▸ WORK TO COMPLETE:
Set down the lines below verbatim and omit the pictures.

_ _ _

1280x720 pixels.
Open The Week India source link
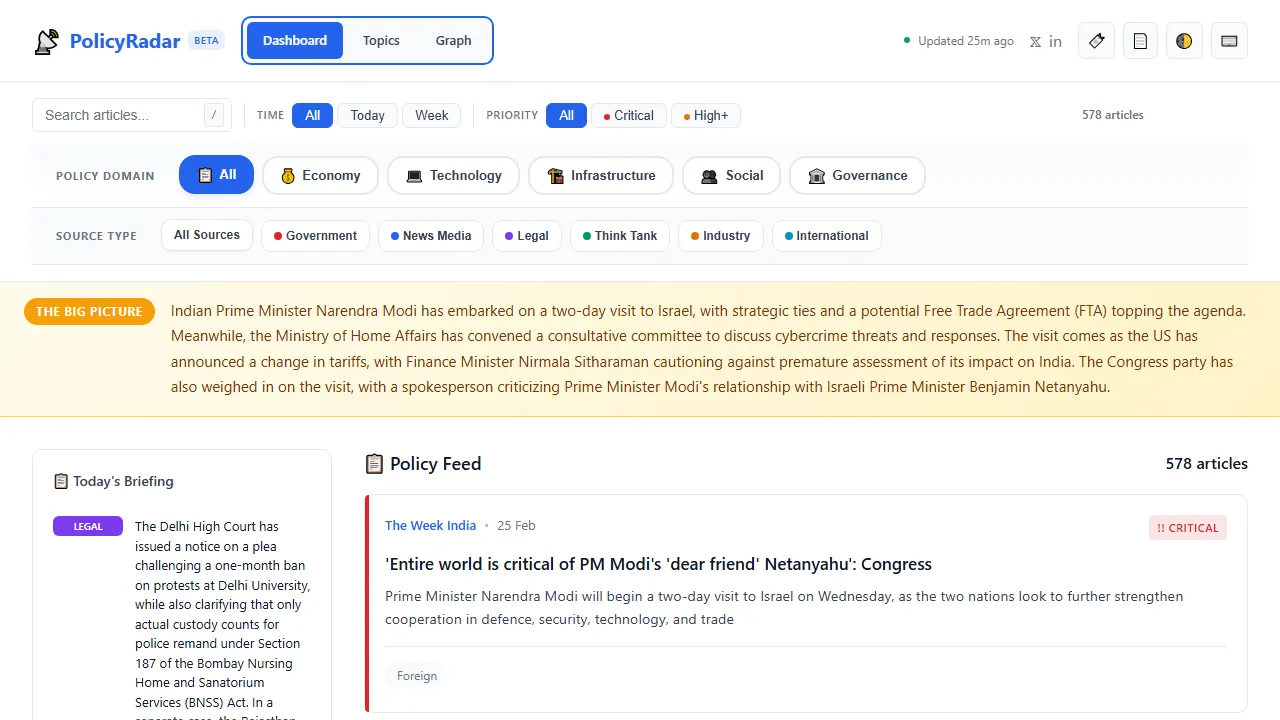click(430, 525)
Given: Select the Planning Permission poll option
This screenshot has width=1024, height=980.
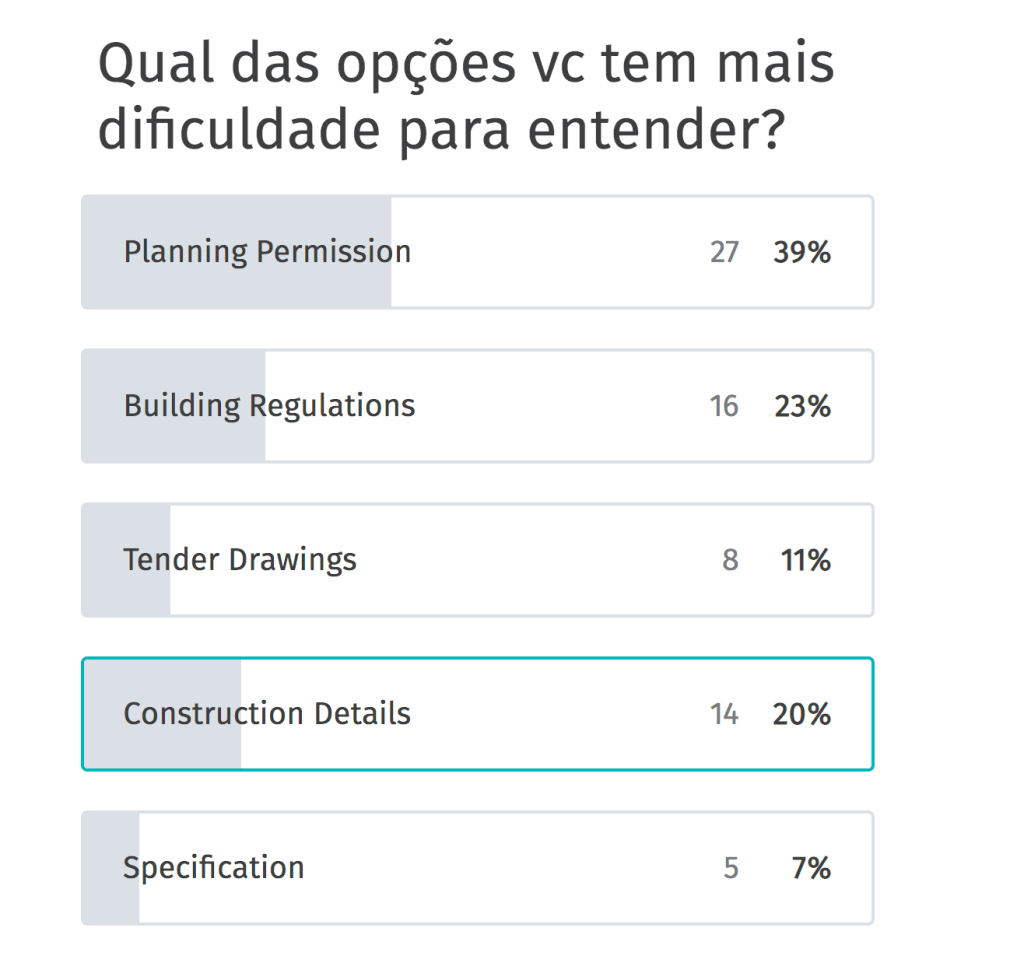Looking at the screenshot, I should (x=267, y=252).
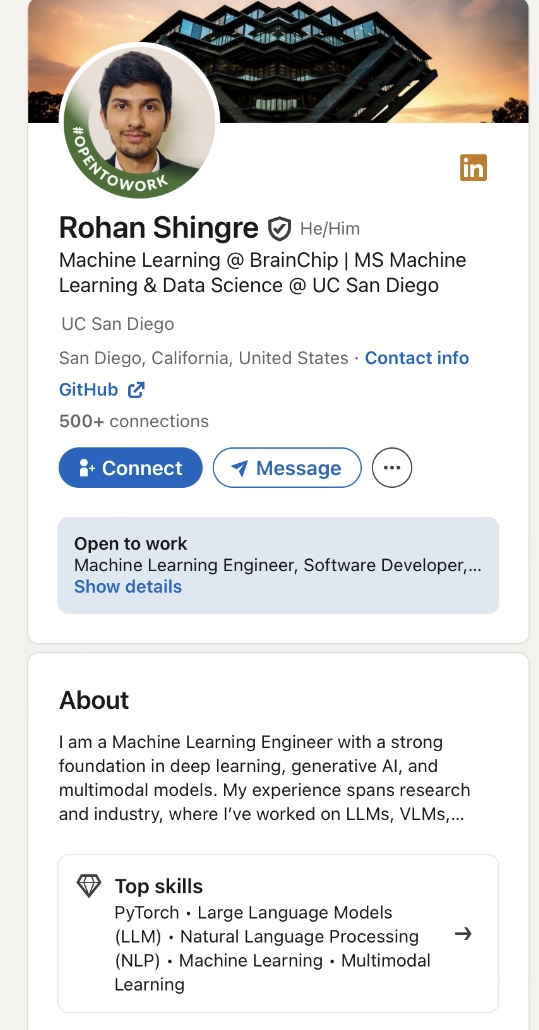Click the UC San Diego school label

(118, 324)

_ _ _

▸ THE COMPLETED TASK:
1280x720 pixels.
Open The Week India source link
click(430, 525)
Given: Select the Planning Permission poll option
This screenshot has width=1024, height=980.
Looking at the screenshot, I should (x=267, y=252).
Click the UC San Diego school label

(118, 324)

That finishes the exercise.